Available data section start

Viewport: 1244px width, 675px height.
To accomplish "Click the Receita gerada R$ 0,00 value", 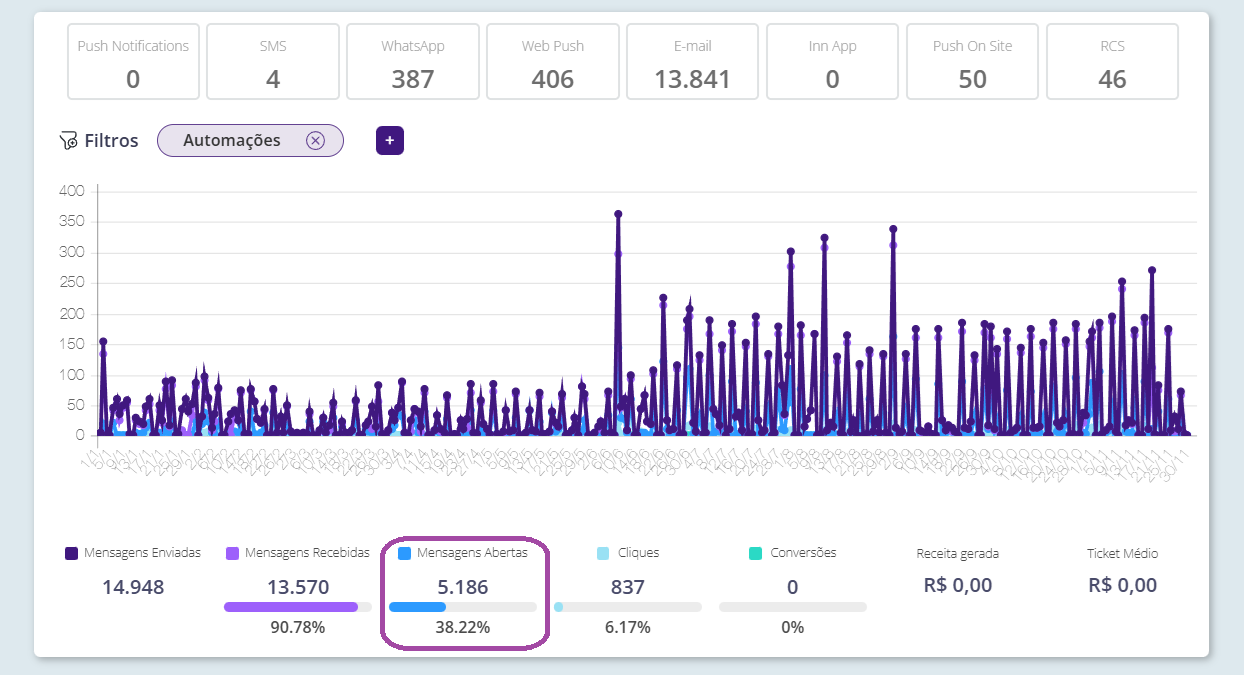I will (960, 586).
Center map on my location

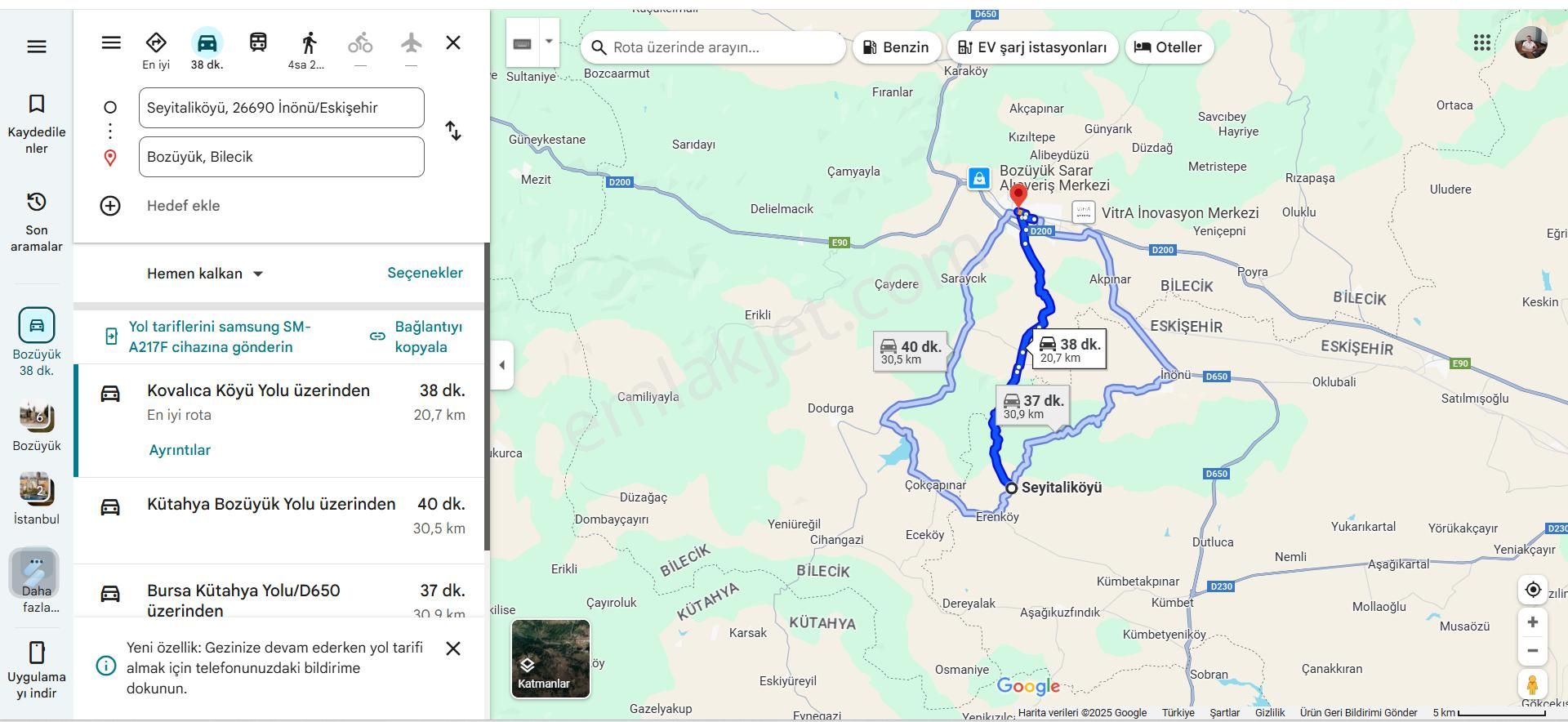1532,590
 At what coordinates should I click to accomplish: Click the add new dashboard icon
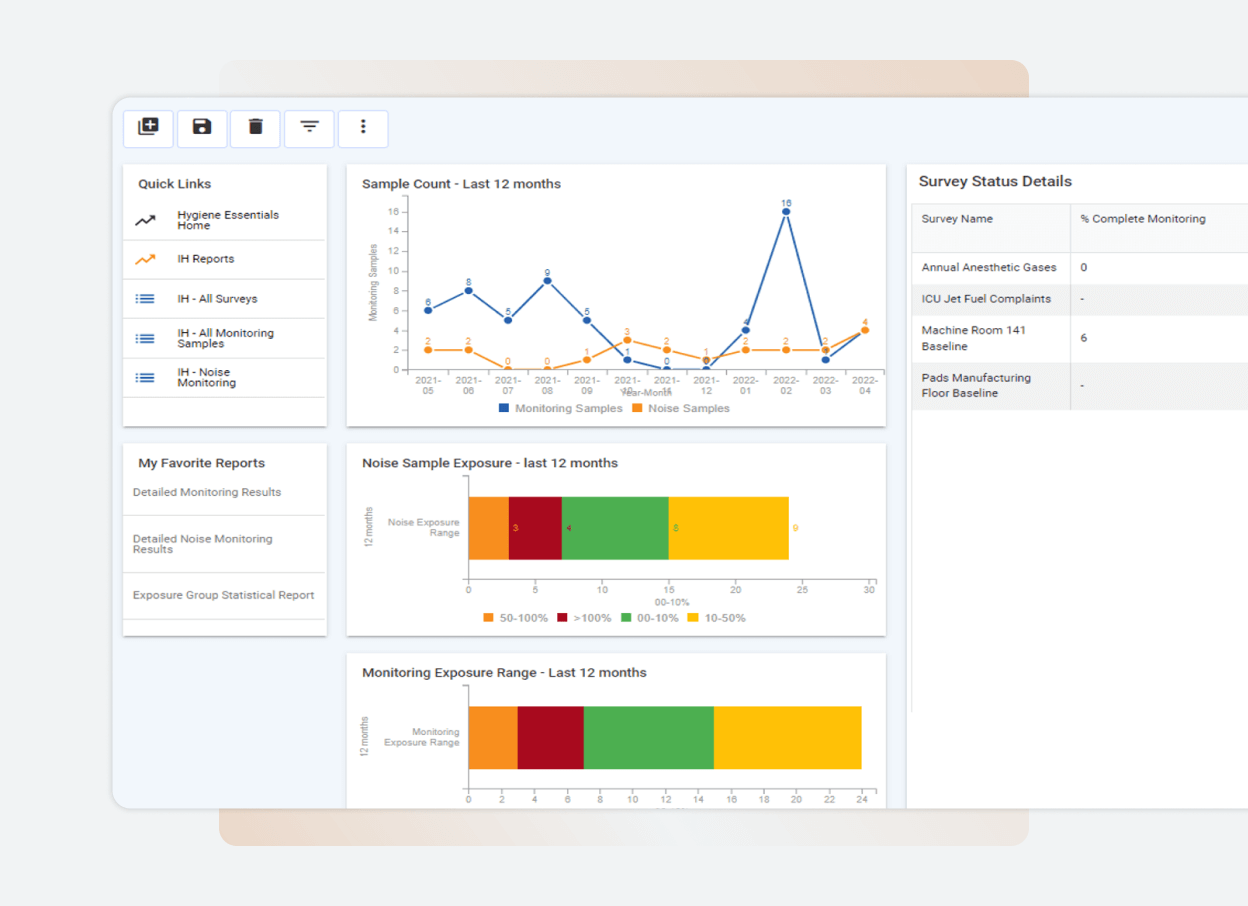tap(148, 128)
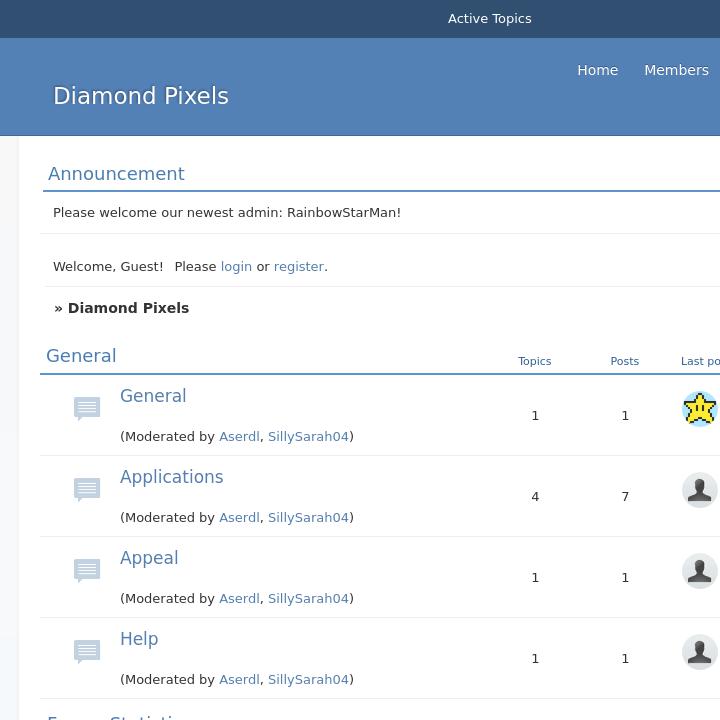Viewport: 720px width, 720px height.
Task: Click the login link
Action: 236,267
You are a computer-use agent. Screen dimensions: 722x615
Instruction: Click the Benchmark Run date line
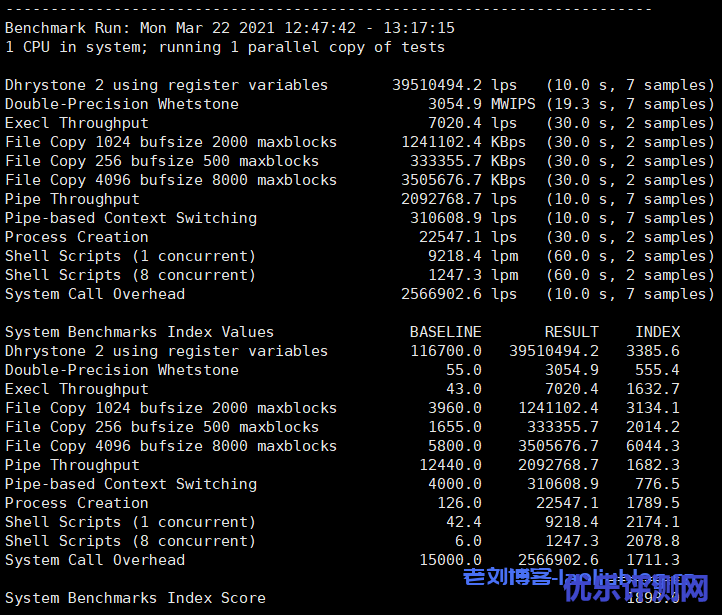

Available data section end

> _Your objective_:
The lines to return run from the line containing "You are a computer-use" through the last line of the records. Give them exactly, omitting pictures.

> _Answer to the problem_:
You are a computer-use agent. Screen dimensions: 722x615
Instruction: Click the Benchmark Run date line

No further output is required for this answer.